▸ Problem
From the line that holds "You are a computer-use" down to the last line of the listing below, transcribe exactly and only those lines. Leave pictures out.

▸ Input
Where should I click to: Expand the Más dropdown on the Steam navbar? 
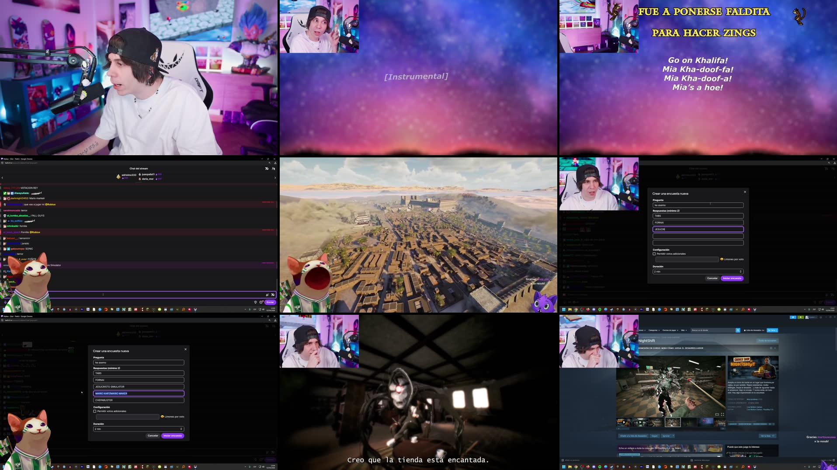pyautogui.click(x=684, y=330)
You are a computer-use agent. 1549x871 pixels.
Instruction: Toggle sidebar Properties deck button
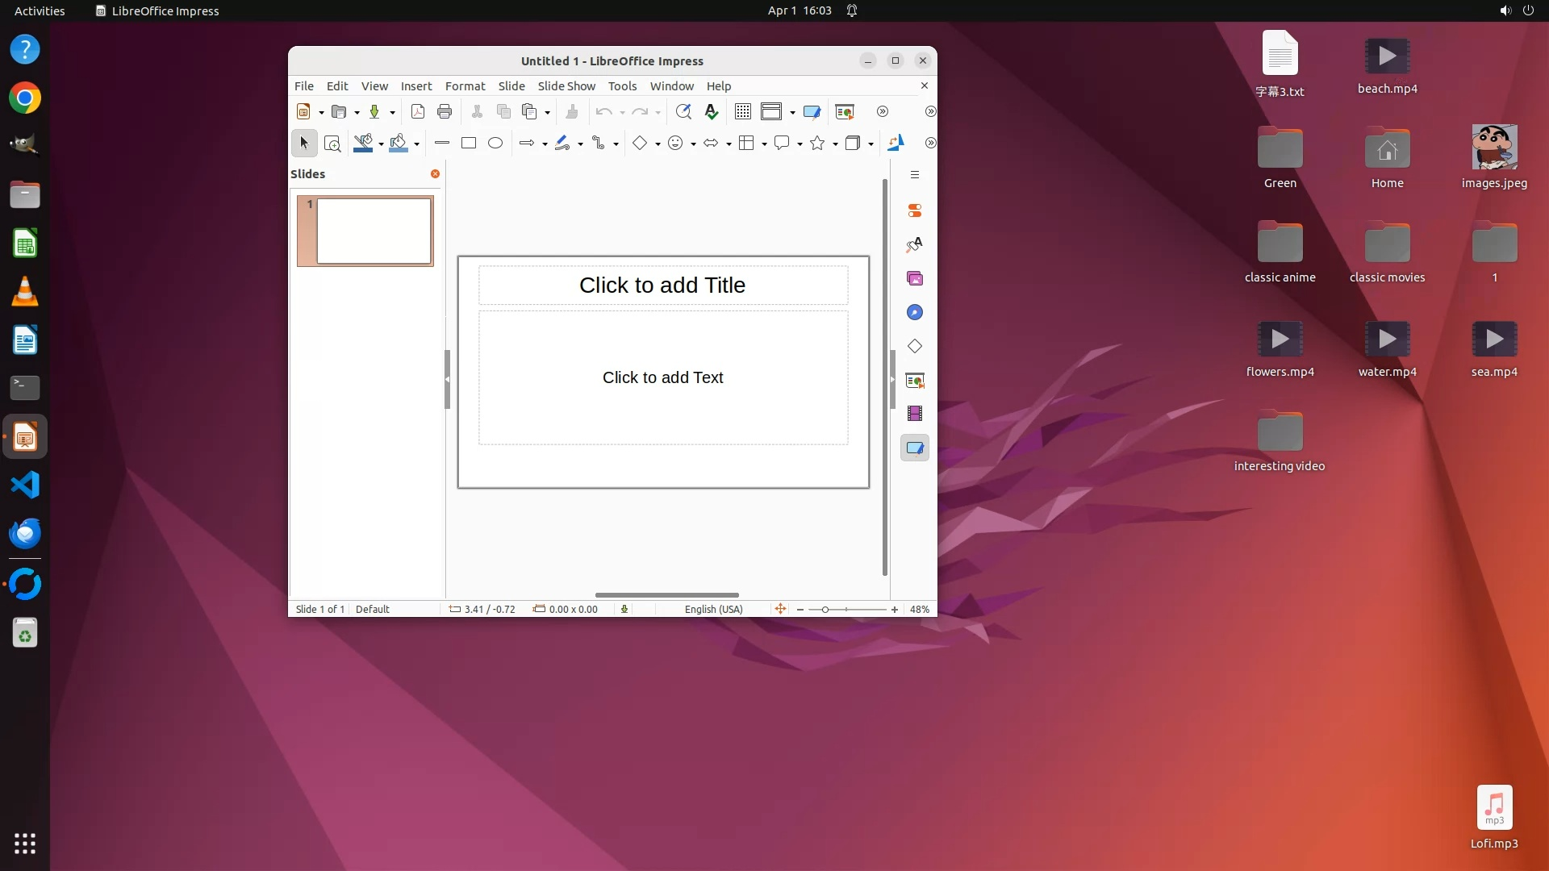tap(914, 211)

▸ Result of this exercise
You are a computer-use agent. 1549x871 pixels.
Instruction: Toggle sidebar Properties deck button
tap(914, 211)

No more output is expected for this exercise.